Description of the task
Copying each record below exactly is the whole task.

The records
__________________________________________________

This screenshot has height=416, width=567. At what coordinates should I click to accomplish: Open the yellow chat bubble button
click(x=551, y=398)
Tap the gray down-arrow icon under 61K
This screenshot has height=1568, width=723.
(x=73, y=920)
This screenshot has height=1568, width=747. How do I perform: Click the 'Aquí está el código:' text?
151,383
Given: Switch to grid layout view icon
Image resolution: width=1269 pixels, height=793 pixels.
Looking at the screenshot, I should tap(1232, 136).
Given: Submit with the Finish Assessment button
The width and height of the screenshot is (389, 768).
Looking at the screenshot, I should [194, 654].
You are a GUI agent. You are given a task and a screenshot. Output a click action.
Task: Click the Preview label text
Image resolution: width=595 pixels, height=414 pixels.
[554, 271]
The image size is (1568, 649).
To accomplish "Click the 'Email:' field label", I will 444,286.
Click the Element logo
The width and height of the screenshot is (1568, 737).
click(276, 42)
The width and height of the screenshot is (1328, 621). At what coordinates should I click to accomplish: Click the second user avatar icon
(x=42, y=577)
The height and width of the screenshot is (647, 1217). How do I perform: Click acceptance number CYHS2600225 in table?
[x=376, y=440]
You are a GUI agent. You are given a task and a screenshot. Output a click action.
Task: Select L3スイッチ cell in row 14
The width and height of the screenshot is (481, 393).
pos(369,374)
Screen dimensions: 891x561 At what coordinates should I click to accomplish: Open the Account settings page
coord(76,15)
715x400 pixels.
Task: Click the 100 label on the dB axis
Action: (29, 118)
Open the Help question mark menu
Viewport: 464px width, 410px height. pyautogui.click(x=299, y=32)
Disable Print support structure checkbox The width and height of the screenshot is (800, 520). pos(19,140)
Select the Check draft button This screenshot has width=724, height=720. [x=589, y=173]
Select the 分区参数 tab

__________________________________________________

Exercise response
This screenshot has height=416, width=567. At what coordinates should I click to accomplish: Open the yellow chat bubble button
click(x=551, y=398)
Tap the gray down-arrow icon under 61K
This screenshot has height=1568, width=723.
(x=73, y=920)
This screenshot has height=1568, width=747. How do I perform: Click the 'Aquí está el código:' text?
151,383
Given: Switch to grid layout view icon
Image resolution: width=1269 pixels, height=793 pixels.
Looking at the screenshot, I should tap(1232, 136).
Given: Submit with the Finish Assessment button
The width and height of the screenshot is (389, 768).
Looking at the screenshot, I should [194, 654].
You are a GUI agent. You are given a task and a screenshot. Output a click action.
Task: Click the Preview label text
Image resolution: width=595 pixels, height=414 pixels.
[554, 271]
The image size is (1568, 649).
To accomplish "Click the 'Email:' field label", I will 444,286.
Click the Element logo
The width and height of the screenshot is (1568, 737).
click(276, 42)
The width and height of the screenshot is (1328, 621). At what coordinates should I click to accomplish: Click the second user avatar icon
(x=42, y=577)
The height and width of the screenshot is (647, 1217). How do I perform: Click acceptance number CYHS2600225 in table?
[x=376, y=440]
You are a GUI agent. You are given a task and a screenshot. Output a click action.
Task: Select L3スイッチ cell in row 14
The width and height of the screenshot is (481, 393).
pos(369,374)
Screen dimensions: 891x561 At what coordinates should I click to accomplish: Open the Account settings page
coord(76,15)
715x400 pixels.
Task: Click the 100 label on the dB axis
Action: (29, 118)
Open the Help question mark menu
Viewport: 464px width, 410px height. pyautogui.click(x=299, y=32)
Disable Print support structure checkbox The width and height of the screenshot is (800, 520). pos(19,140)
Select the Check draft button This screenshot has width=724, height=720. [x=589, y=173]
Select the 分区参数 tab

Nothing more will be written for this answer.